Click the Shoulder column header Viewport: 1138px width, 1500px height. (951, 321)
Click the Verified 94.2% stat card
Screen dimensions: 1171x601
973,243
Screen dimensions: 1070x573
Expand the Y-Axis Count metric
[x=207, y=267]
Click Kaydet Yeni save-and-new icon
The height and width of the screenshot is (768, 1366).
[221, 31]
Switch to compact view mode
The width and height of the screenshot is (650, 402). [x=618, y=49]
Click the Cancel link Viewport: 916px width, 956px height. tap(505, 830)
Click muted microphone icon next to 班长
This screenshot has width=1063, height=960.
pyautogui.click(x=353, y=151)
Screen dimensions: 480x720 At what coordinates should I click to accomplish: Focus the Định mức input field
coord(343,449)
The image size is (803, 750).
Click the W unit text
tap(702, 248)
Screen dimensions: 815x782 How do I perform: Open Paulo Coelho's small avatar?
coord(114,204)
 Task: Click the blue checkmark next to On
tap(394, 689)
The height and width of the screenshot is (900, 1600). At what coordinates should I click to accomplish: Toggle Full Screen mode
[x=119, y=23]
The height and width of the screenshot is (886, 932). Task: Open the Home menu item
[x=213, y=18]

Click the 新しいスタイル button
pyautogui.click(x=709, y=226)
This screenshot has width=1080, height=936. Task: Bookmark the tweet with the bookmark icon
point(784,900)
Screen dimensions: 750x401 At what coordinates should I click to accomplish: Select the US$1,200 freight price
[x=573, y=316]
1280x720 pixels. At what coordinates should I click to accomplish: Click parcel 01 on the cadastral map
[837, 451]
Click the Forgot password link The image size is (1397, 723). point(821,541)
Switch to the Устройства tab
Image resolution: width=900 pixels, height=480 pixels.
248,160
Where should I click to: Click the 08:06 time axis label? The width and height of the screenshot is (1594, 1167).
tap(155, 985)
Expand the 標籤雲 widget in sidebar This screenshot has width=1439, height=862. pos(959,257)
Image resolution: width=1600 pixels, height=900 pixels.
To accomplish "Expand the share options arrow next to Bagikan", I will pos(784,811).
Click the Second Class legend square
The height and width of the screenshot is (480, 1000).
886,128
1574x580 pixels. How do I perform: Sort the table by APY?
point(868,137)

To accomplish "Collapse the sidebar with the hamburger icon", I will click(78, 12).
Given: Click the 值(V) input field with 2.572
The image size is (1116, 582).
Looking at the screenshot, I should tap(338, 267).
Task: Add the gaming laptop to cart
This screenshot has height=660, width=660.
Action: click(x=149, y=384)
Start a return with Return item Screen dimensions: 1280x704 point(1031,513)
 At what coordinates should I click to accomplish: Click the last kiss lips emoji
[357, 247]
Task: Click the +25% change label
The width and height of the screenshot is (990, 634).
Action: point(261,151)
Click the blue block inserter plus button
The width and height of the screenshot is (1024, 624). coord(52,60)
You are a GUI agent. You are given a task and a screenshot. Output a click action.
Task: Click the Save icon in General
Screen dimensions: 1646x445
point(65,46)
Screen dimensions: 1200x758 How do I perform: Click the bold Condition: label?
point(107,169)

______

**Problem to solve**
The listing above is to be copied exactly, in full.

**Exercise output**
Click the Shoulder column header Viewport: 1138px width, 1500px height. (951, 321)
Click the Verified 94.2% stat card
Screen dimensions: 1171x601
973,243
Screen dimensions: 1070x573
Expand the Y-Axis Count metric
[x=207, y=267]
Click Kaydet Yeni save-and-new icon
The height and width of the screenshot is (768, 1366).
[221, 31]
Switch to compact view mode
The width and height of the screenshot is (650, 402). [x=618, y=49]
Click the Cancel link Viewport: 916px width, 956px height. tap(505, 830)
Click muted microphone icon next to 班长
This screenshot has width=1063, height=960.
pyautogui.click(x=353, y=151)
Screen dimensions: 480x720 At what coordinates should I click to accomplish: Focus the Định mức input field
coord(343,449)
The image size is (803, 750).
Click the W unit text
tap(702, 248)
Screen dimensions: 815x782 How do I perform: Open Paulo Coelho's small avatar?
coord(114,204)
 Task: Click the blue checkmark next to On
tap(394, 689)
The height and width of the screenshot is (900, 1600). At what coordinates should I click to accomplish: Toggle Full Screen mode
[x=119, y=23]
The height and width of the screenshot is (886, 932). Task: Open the Home menu item
[x=213, y=18]

Click the 新しいスタイル button
pyautogui.click(x=709, y=226)
This screenshot has width=1080, height=936. Task: Bookmark the tweet with the bookmark icon
point(784,900)
Screen dimensions: 750x401 At what coordinates should I click to accomplish: Select the US$1,200 freight price
[x=573, y=316]
1280x720 pixels. At what coordinates should I click to accomplish: Click parcel 01 on the cadastral map
[837, 451]
Click the Forgot password link The image size is (1397, 723). point(821,541)
Switch to the Устройства tab
Image resolution: width=900 pixels, height=480 pixels.
248,160
Where should I click to: Click the 08:06 time axis label? The width and height of the screenshot is (1594, 1167).
tap(155, 985)
Expand the 標籤雲 widget in sidebar This screenshot has width=1439, height=862. pos(959,257)
Image resolution: width=1600 pixels, height=900 pixels.
To accomplish "Expand the share options arrow next to Bagikan", I will pos(784,811).
Click the Second Class legend square
The height and width of the screenshot is (480, 1000).
886,128
1574x580 pixels. How do I perform: Sort the table by APY?
point(868,137)

To accomplish "Collapse the sidebar with the hamburger icon", I will click(78, 12).
Given: Click the 值(V) input field with 2.572
The image size is (1116, 582).
Looking at the screenshot, I should tap(338, 267).
Task: Add the gaming laptop to cart
This screenshot has height=660, width=660.
Action: click(x=149, y=384)
Start a return with Return item Screen dimensions: 1280x704 point(1031,513)
 At what coordinates should I click to accomplish: Click the last kiss lips emoji
[357, 247]
Task: Click the +25% change label
The width and height of the screenshot is (990, 634).
Action: point(261,151)
Click the blue block inserter plus button
The width and height of the screenshot is (1024, 624). coord(52,60)
You are a GUI agent. You are given a task and a screenshot. Output a click action.
Task: Click the Save icon in General
Screen dimensions: 1646x445
point(65,46)
Screen dimensions: 1200x758 How do I perform: Click the bold Condition: label?
point(107,169)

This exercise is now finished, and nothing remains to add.